# [Document excerpt]
═══

Ludhiana: Tech issues and inauguration events burden teachers amid enrolment season
Traditionally, teachers actively engage in door-to-door outreach to encourage enrolment, a task that becomes even more urgent as schools are assigned specific enrolment targets by the administration. However, with the current focus of educators have shifted towards preparations for inauguration ceremonies related to infrastructural developments under the Sikhya Kranti initiative, teachers find themselves overwhelmed with administrative duties. As a result, they are unable to dedicate time and resources to student outreach.
Charanjeet Kaur Ahuja, principal of Government Senior Secondary School, Cemetery Road, highlighted the mounting frustration among staff. 'Technical glitches in the e-portal system have added to our challenges. Previously, the online platform's 'fetch' option made enrolment smoother and quicker, but now it's not functioning. At a time when we need it the most, we're left without a vital tool,' she said. Ahuja also noted that a significant number of students are awaiting admission, making the situation even more urgent.

═══

# [Raw records]
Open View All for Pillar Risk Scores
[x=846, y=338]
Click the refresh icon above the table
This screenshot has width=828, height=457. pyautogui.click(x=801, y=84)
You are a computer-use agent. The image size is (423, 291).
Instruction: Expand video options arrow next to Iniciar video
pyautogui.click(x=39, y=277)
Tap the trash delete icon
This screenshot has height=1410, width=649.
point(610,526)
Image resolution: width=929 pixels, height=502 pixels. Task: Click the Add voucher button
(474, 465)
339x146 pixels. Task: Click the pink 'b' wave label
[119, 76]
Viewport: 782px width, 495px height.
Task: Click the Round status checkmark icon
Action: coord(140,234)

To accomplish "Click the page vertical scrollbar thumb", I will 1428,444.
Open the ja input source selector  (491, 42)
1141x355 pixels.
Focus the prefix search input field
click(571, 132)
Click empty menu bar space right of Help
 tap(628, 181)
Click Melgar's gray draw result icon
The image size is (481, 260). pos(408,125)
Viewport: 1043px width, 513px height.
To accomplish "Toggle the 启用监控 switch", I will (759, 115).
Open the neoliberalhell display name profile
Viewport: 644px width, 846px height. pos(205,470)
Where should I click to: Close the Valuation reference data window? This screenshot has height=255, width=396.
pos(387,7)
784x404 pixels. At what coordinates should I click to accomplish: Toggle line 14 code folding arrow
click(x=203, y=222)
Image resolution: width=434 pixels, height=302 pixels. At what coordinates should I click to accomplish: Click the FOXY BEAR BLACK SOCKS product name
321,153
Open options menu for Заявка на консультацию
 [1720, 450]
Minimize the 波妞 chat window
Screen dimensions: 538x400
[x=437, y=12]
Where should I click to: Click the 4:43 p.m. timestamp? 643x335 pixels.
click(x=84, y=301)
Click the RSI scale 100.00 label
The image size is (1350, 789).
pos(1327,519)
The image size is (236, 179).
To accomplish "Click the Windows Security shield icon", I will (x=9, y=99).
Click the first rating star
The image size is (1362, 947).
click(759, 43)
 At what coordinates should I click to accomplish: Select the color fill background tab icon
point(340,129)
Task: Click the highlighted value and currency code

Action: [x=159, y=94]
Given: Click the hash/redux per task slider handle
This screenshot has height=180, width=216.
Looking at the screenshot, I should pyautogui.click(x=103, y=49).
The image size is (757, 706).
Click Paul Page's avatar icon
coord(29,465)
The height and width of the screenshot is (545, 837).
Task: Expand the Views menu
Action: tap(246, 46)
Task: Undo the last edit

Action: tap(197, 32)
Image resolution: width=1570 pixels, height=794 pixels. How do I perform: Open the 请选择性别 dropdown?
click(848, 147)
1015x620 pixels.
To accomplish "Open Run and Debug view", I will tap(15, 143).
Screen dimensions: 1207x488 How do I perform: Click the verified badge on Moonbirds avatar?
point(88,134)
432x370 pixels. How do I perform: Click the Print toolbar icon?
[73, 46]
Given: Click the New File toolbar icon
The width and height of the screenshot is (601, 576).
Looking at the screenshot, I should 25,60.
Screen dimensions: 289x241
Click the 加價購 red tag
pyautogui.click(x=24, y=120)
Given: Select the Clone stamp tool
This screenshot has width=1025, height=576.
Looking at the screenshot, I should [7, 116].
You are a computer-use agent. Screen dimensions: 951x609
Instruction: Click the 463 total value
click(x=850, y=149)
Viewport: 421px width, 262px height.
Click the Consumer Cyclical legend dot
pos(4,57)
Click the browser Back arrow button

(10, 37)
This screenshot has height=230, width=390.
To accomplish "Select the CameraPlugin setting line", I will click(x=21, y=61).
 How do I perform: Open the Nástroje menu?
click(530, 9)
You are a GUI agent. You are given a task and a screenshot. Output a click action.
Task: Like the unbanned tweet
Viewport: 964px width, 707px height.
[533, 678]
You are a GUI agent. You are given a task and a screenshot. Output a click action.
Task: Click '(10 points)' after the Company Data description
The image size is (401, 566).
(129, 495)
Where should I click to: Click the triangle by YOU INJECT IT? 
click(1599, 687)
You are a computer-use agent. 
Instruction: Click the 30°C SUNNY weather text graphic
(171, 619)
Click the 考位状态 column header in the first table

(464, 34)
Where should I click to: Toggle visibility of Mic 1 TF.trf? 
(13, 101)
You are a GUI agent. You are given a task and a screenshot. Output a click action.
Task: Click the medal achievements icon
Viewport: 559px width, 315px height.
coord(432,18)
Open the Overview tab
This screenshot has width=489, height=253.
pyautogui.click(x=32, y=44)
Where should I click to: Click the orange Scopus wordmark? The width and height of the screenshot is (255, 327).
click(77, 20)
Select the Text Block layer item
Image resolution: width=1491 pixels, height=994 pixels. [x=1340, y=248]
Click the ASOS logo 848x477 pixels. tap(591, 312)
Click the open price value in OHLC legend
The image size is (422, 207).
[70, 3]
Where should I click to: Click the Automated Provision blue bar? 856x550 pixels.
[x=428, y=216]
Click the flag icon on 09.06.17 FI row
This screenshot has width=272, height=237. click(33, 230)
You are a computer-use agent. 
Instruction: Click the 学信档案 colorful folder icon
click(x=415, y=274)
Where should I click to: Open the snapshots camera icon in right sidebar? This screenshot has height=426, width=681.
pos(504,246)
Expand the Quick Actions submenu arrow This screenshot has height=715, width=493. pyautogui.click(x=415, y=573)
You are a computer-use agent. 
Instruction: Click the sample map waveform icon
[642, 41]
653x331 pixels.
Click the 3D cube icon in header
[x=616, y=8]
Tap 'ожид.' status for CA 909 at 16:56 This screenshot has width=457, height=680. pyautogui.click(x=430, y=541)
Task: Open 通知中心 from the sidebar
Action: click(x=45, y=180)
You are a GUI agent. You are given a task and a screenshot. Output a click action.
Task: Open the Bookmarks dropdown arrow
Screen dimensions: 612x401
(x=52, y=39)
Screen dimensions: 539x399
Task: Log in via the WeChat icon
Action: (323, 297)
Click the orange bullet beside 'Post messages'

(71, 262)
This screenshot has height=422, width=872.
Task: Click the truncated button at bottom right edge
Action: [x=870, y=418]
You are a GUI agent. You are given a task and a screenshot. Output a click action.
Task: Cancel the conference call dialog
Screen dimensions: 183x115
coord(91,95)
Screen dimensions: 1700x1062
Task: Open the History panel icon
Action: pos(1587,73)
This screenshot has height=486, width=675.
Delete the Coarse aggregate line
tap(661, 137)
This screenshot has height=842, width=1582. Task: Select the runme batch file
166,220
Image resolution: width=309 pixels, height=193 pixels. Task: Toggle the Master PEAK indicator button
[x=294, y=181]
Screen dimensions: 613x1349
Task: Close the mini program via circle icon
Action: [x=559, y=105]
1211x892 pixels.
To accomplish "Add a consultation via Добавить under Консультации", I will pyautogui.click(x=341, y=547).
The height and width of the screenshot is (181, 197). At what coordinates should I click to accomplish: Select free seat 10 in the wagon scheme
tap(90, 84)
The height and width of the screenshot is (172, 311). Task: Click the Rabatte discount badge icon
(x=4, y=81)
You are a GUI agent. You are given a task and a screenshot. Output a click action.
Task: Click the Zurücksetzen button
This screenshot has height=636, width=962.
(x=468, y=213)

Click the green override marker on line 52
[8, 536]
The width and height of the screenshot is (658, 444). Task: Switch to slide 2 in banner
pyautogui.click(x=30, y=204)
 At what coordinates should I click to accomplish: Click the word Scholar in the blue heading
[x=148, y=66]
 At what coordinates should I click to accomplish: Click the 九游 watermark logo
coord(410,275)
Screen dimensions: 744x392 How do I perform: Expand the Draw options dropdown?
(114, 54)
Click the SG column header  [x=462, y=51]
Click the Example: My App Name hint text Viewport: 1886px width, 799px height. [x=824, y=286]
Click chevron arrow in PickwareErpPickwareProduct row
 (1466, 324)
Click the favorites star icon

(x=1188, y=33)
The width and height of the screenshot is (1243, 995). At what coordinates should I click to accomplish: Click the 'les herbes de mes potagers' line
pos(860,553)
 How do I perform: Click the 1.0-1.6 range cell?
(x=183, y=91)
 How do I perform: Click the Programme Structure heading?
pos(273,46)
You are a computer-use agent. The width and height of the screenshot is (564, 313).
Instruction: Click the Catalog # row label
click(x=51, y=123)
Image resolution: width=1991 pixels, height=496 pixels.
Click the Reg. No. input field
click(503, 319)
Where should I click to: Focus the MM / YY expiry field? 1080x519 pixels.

═══

# [Goals]
a – Translate into Spanish this sentence from the article on Ludhiana teachers and the enrolment season: "As a result, they are unable to dedicate time and resources to student outreach."
b – Proceed with the article on Ludhiana teachers and the enrolment season, continuing from its final sentence.

# [Outputs in order]
a – Como resultado, no pueden dedicar tiempo ni recursos a la captación de estudiantes.

b –
Dharamjeet Singh Dhillon, state finance secretary of the Lecturer Cadre Union, pointed to another factor affecting the enrolment process. 'Teachers have been occupied with preparations for inaugurations, which has clearly impacted enrolments. However, unlike earlier times when teachers were pressured to meet unrealistic targets leading to bogus admissions, this time they are being more careful.'
Echoing similar sentiments, Jagjit Singh Mann, district president of the Government Teachers' Union (GTU), criticised the timing of the official events. 'We are in peak enrolment season, and holding inaugurations right now is a mistake. Later, when targets aren't met, the blame will fall on teachers,' he warned.
Amid the growing concerns, Vishal Kumar, MIS coordinator, offered a bit of reassurance. 'An alternative method has been provided for student registration on the e-portal. Teachers facing problems can also reach out to the MIS Wing for support,' he said.
Meanwhile, district education officer (elementary), Ravinder Kaur, announced that a mega enrolment campaign will be launched on Friday with an ambitious target of enrolling 10,000 children in a single day across the district.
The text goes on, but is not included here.